A enxurrada de críticas vindas de todo o mundo parecem não abalar o juiz argentino Horacio Piombo. Em entrevista ao jornal La Nación, na última quarta-feira (20), ele afirmou que cumpriu com seu dever e não vai deixar o cargo.
Com o apoio do também juiz Ramón Sal Llargués, Piombo reduziu a pena de Mario Tolosa, acusado de estuprar um menino de apenas seis anos, baseando-se na alegação de que a vítima tem “orientação homossexual e está habituada” a sofrer abusos. O magistrado alegou que a criança, hoje com 11 anos, já sofria abusos do pai, que está preso, o que desqualificava o estupro posterior e o havia levado a uma mudança de hábitos: “Ele começou a se oferecer para as pessoas. Nós consideramos que esse fato foi o pontapé inicial de tudo.
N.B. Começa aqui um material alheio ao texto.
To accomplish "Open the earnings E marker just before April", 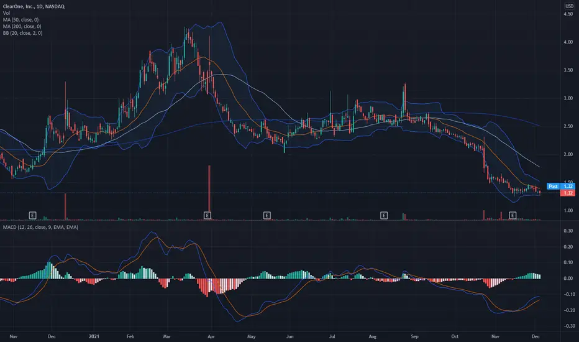I will point(207,215).
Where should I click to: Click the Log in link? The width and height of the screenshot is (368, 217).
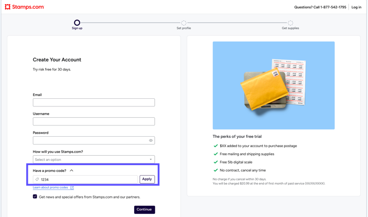pos(356,7)
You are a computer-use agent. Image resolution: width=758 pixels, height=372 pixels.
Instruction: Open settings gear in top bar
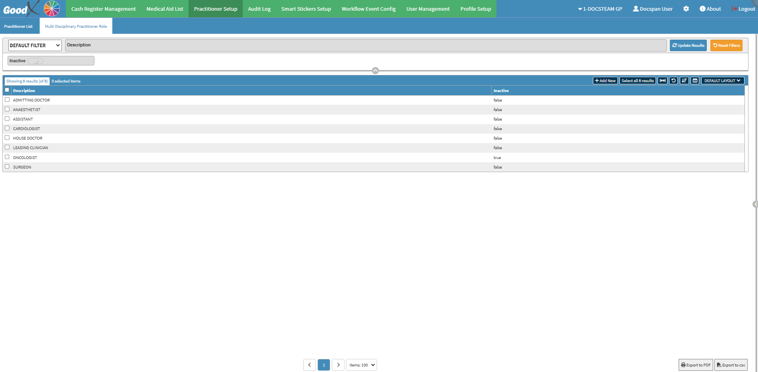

Esse caso foi um aproveitamento de uma situação que deveria ser punida sem o agravante”, ele afirmou ao jornal.
A absurda decisão, entretanto, causou alguns transtornos aos dois magistrados: o contrato de Piombo como professor da Universidad Mar Del Plata foi rescindido e estudantes da faculdade de La Plata pressionam pela saída dos dois da instituição, onde Piombo leciona Direito Internacional Privado e Llargués Direito Penal I. De acordo com informações do jornal Clarín, a Federação Universitária de Buenos Aires solicitou que eles sejam permanentemente afastados da Universidade de Buenos Aires.